Should we be clamoring for better hardware quality?
I've used, and subsequently reviewed, many devices in my time. And one of the most disconcerting feelings about a new device is poor hardware quality. Every device has its design downfall, but when a month of normal use goes by and you've lost your volume rocker, there's definitely a piece of your confidence in that device that goes away with it.
So why aren't companies making quality devices?
Some may say it has a lot to do with how much the company cares. Samsung, for example, will build devices, tout them as being the best thing on the planet, and then will simply leave them alone roughly a month later. Why should they care if your battery cover falls off without warning? It's a discontinued device; it's your problem now.
Others may argue that it's a money making technique. Apple, in particular, has extremely stringent guidelines on what it does and does not fix for its customers. Water damage, shock damage, and smoke damage are among the paid fixes.
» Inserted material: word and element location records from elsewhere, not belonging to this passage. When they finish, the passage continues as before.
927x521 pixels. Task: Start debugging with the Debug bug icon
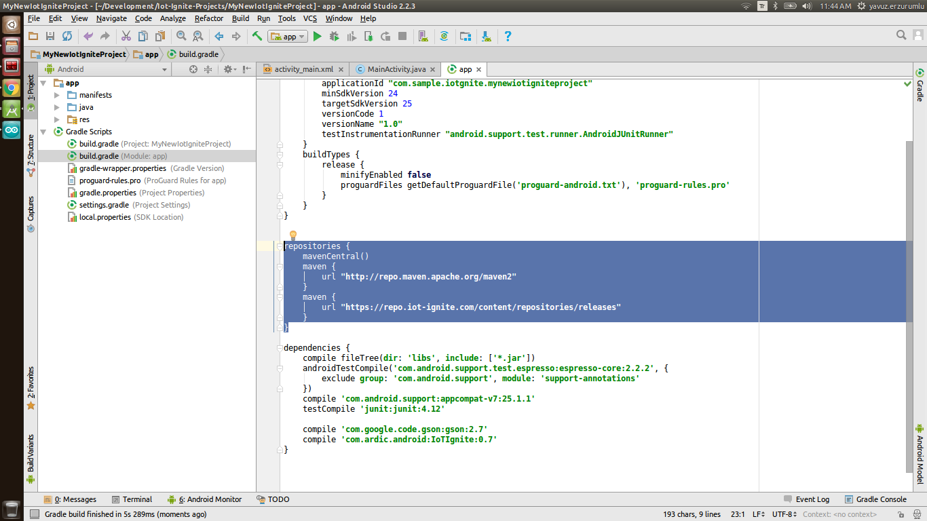point(334,36)
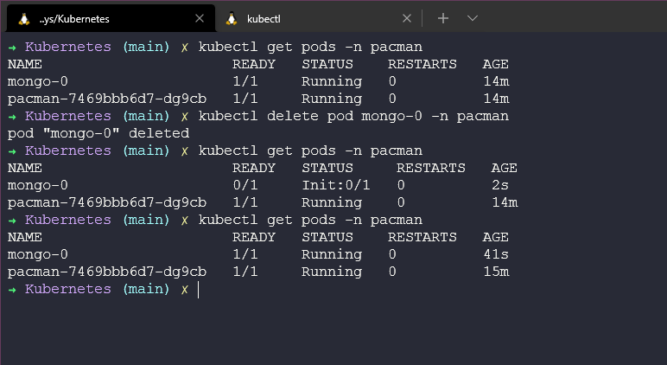Click the 2s AGE value for mongo-0
The image size is (667, 365).
pyautogui.click(x=499, y=185)
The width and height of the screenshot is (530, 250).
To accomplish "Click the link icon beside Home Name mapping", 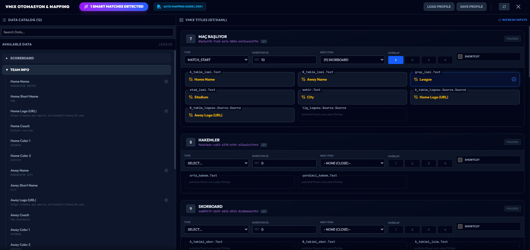I will tap(191, 80).
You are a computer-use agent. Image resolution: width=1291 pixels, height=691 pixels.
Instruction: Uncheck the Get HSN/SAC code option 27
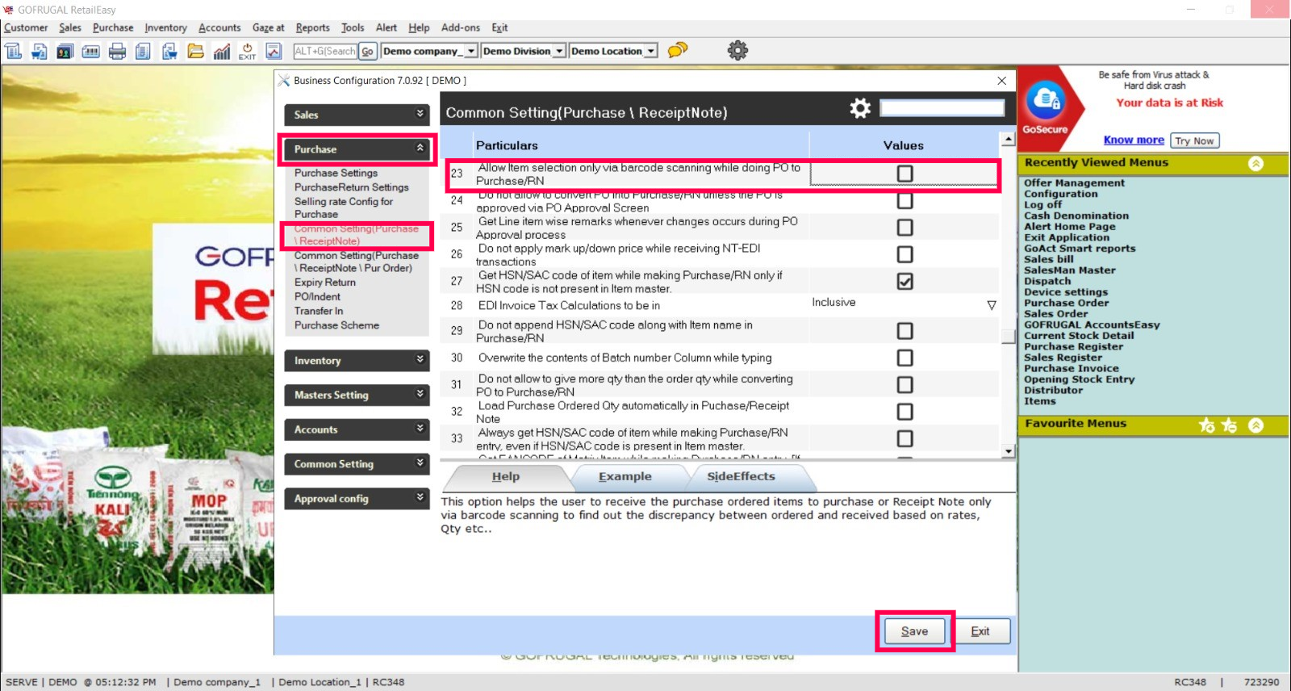(905, 281)
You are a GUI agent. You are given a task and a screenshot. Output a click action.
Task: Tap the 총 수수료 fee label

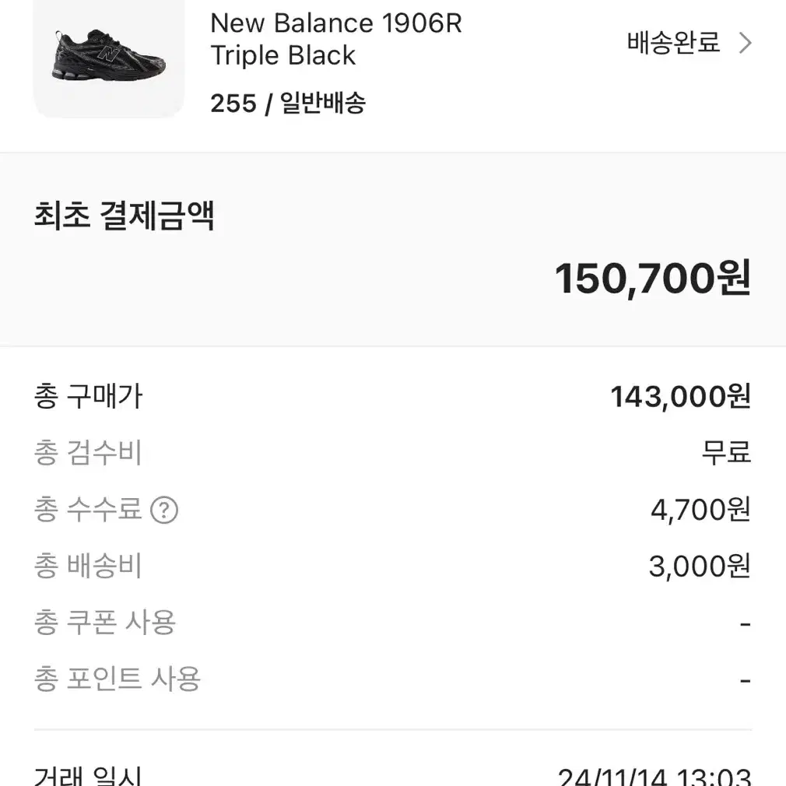88,510
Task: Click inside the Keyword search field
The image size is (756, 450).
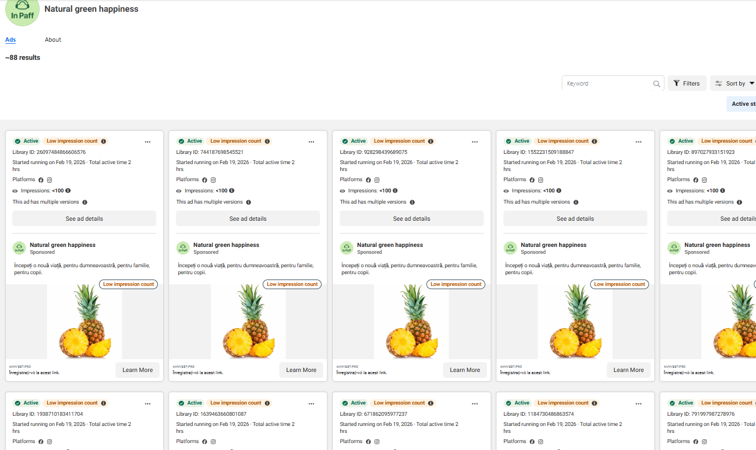Action: click(x=607, y=83)
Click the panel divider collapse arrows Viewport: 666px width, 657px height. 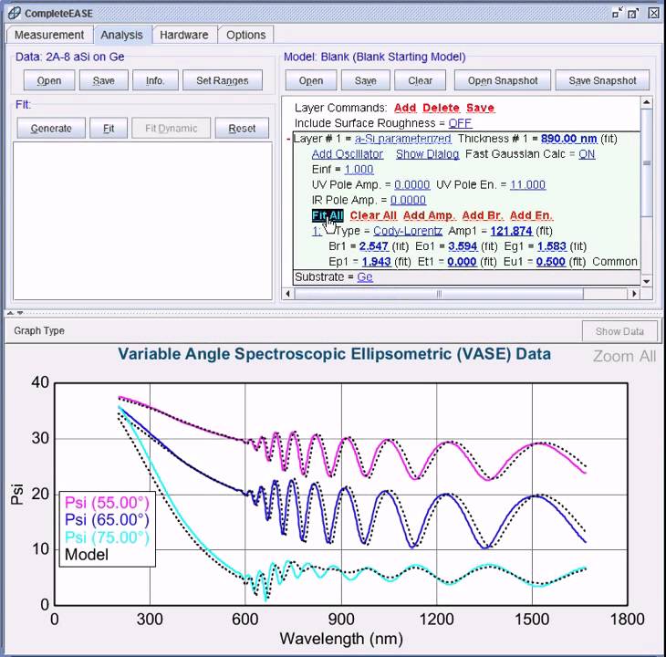point(15,313)
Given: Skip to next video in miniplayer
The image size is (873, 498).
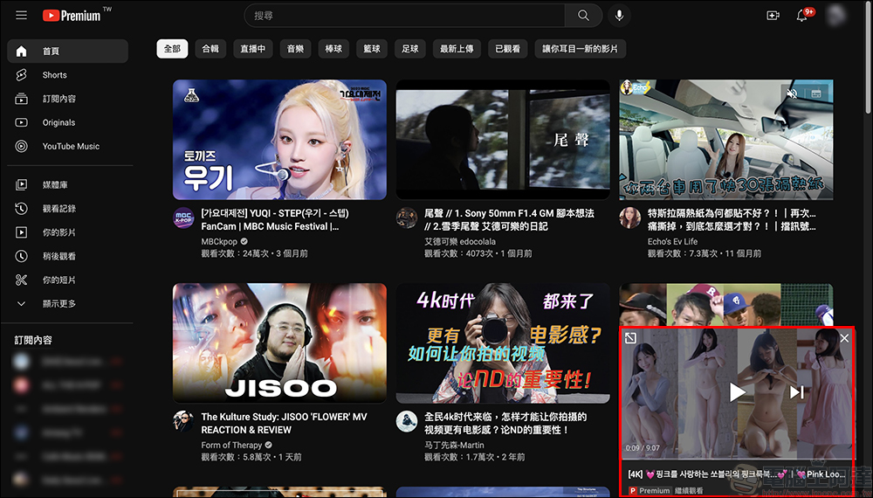Looking at the screenshot, I should click(x=796, y=392).

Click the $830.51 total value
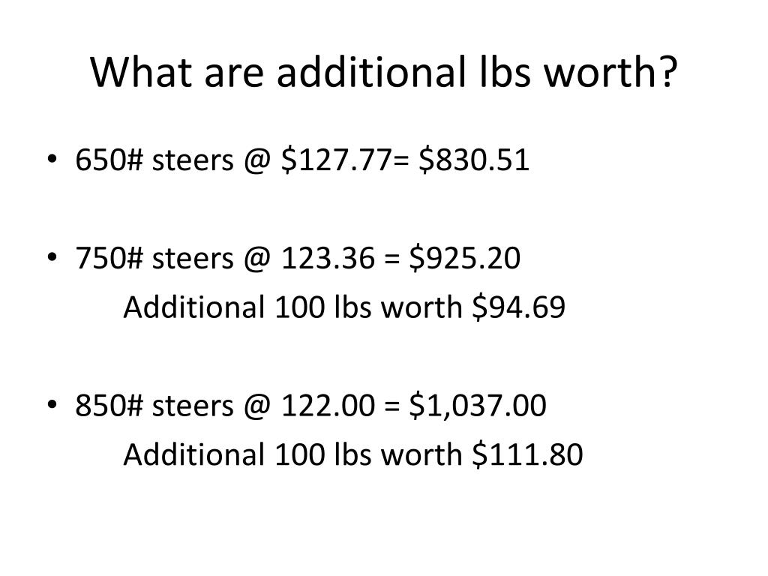click(x=474, y=160)
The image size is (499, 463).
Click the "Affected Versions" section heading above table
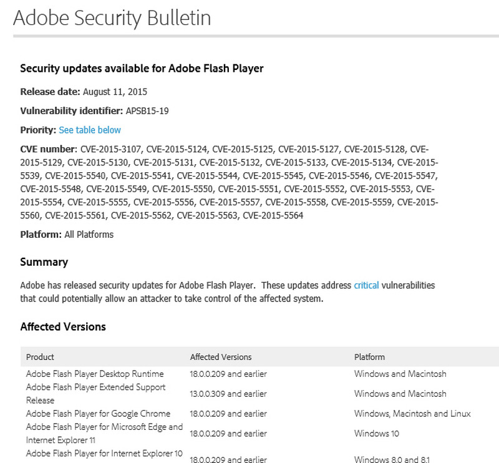point(63,326)
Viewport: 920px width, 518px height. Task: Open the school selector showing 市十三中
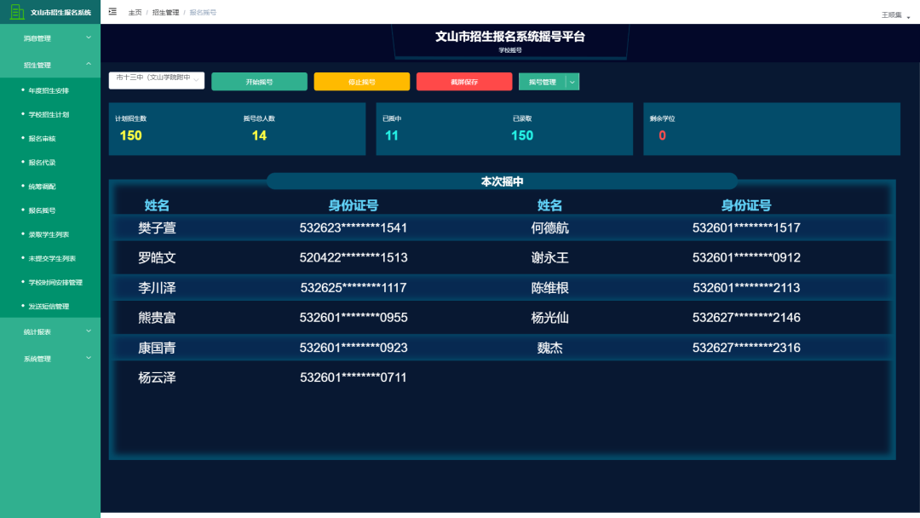pos(156,79)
But personally, I think it has more to do with arrogance. Let's take RIM, for example. They might not have all of the build quality issues that some other companies have, but they do make the slowest phones on the market. And they're arrogant about it! In fact, just at All Things D, company co-CEO Mike Lazaridis explained that his phones and OS aren't going to get any better until dual-core processors are available. It just so happens that they are.
In manufacturers' defense, there are plenty of rough devices that are ready to take on day-to-day life. But that's their focus, and they're awfully expensive for such a slow experience. Hopefully as components get cheaper and faster, manufacturers will find a way to even the balance out. Right now, however, we're choosing between fragile and tough as a rock.